--- How to complete this task ---
Look through the entries below and report every line that has "toolbar".

(Stored data)
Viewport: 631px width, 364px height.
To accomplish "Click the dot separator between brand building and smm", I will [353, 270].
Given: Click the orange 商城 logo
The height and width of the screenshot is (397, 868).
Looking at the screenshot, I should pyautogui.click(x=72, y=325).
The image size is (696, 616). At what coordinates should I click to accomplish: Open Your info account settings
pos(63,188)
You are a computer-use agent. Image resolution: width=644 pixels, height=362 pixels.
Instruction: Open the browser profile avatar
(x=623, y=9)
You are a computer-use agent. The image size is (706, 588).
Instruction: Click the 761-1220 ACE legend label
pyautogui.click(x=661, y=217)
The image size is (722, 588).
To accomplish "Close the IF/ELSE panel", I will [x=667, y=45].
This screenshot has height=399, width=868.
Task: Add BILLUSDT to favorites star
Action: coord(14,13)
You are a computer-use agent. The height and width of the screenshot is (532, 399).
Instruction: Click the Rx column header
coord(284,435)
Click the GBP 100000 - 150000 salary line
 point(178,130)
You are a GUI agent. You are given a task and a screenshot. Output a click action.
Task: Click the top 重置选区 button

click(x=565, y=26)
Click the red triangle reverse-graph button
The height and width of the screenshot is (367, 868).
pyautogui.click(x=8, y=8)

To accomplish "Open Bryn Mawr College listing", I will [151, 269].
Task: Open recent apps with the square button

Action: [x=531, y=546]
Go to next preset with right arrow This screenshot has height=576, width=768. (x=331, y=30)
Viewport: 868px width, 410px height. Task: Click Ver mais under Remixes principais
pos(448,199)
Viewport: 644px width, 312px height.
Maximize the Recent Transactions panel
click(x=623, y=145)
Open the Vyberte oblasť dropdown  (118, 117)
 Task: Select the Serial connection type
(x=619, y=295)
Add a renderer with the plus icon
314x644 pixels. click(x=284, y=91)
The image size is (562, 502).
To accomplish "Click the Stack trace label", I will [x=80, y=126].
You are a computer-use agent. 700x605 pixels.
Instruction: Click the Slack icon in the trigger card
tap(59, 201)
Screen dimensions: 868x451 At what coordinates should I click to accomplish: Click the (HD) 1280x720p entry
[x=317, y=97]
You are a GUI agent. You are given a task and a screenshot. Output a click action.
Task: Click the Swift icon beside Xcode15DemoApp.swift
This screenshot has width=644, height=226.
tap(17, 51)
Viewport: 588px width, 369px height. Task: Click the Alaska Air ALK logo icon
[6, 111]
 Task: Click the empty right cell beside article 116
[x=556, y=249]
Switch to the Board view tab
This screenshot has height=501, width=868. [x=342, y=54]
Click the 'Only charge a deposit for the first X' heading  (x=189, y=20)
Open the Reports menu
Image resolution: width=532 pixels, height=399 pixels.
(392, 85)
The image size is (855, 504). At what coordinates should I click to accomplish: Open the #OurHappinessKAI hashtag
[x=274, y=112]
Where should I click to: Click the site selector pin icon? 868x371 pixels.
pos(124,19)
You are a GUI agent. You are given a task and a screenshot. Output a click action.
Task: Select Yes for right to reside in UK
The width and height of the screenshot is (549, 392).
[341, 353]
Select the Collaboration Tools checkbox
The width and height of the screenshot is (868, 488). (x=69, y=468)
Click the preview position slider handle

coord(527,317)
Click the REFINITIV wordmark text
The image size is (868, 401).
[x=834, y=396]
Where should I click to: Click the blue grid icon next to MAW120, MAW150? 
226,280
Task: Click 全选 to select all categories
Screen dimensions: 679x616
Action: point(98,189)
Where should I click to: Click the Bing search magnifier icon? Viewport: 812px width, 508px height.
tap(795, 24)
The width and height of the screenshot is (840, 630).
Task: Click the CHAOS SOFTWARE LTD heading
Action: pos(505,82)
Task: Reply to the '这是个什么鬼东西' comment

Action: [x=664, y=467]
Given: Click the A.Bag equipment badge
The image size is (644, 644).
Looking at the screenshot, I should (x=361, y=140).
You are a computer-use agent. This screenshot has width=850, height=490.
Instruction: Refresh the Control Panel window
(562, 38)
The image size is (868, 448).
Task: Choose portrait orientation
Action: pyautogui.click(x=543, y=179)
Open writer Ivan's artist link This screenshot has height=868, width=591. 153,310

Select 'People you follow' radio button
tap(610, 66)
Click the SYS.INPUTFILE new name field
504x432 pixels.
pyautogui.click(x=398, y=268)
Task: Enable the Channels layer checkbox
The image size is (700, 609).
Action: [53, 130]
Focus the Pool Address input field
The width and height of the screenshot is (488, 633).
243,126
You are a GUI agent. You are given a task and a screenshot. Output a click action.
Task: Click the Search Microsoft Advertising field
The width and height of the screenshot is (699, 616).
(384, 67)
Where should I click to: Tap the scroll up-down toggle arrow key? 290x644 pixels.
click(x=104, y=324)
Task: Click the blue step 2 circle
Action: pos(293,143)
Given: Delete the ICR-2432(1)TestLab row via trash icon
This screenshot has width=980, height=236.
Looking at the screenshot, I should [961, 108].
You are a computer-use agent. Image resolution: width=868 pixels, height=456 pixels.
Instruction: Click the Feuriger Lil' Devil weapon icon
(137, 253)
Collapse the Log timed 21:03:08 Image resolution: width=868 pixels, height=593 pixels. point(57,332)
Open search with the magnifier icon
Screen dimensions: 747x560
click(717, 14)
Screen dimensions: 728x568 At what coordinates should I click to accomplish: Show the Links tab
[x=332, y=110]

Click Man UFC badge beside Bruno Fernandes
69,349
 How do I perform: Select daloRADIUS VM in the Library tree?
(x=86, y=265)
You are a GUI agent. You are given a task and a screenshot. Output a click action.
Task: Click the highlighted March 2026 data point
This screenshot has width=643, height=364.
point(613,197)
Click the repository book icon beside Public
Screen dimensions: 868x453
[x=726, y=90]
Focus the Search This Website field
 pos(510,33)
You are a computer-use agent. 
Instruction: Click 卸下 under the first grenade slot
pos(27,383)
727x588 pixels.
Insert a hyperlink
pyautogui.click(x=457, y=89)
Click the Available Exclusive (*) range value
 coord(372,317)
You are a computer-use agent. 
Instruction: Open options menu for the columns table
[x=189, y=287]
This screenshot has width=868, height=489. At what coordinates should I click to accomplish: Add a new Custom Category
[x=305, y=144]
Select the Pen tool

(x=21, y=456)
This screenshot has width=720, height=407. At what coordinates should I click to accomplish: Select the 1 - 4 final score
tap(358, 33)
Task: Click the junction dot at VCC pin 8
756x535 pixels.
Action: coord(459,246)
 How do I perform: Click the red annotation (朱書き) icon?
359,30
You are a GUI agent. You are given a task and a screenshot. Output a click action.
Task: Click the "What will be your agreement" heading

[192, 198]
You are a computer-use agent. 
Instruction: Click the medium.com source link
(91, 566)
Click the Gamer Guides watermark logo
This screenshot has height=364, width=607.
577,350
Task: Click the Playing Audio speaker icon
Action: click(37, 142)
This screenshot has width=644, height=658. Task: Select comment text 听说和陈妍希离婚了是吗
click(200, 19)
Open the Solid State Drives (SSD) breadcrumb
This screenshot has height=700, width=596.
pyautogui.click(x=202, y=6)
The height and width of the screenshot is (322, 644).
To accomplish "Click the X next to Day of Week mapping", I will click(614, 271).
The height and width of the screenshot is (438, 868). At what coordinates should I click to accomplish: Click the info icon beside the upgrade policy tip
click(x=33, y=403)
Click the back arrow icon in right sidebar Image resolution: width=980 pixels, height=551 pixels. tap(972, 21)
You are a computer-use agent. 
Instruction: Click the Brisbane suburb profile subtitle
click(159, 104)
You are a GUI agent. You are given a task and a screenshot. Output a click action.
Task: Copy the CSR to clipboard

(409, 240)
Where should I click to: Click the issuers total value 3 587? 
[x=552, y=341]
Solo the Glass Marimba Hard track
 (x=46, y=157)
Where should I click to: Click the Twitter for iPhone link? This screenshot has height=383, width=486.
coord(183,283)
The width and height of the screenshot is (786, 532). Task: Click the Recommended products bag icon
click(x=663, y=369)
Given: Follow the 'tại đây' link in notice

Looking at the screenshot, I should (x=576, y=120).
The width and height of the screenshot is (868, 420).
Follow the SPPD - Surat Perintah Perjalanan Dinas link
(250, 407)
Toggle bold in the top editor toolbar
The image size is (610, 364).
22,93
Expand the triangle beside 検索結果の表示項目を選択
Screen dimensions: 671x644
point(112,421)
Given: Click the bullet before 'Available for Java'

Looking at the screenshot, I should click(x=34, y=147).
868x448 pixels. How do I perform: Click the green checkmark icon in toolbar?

--- Problem solution ---
Toggle bold in the top editor toolbar
868x448 pixels. How do I perform: Click the green checkmark icon in toolbar?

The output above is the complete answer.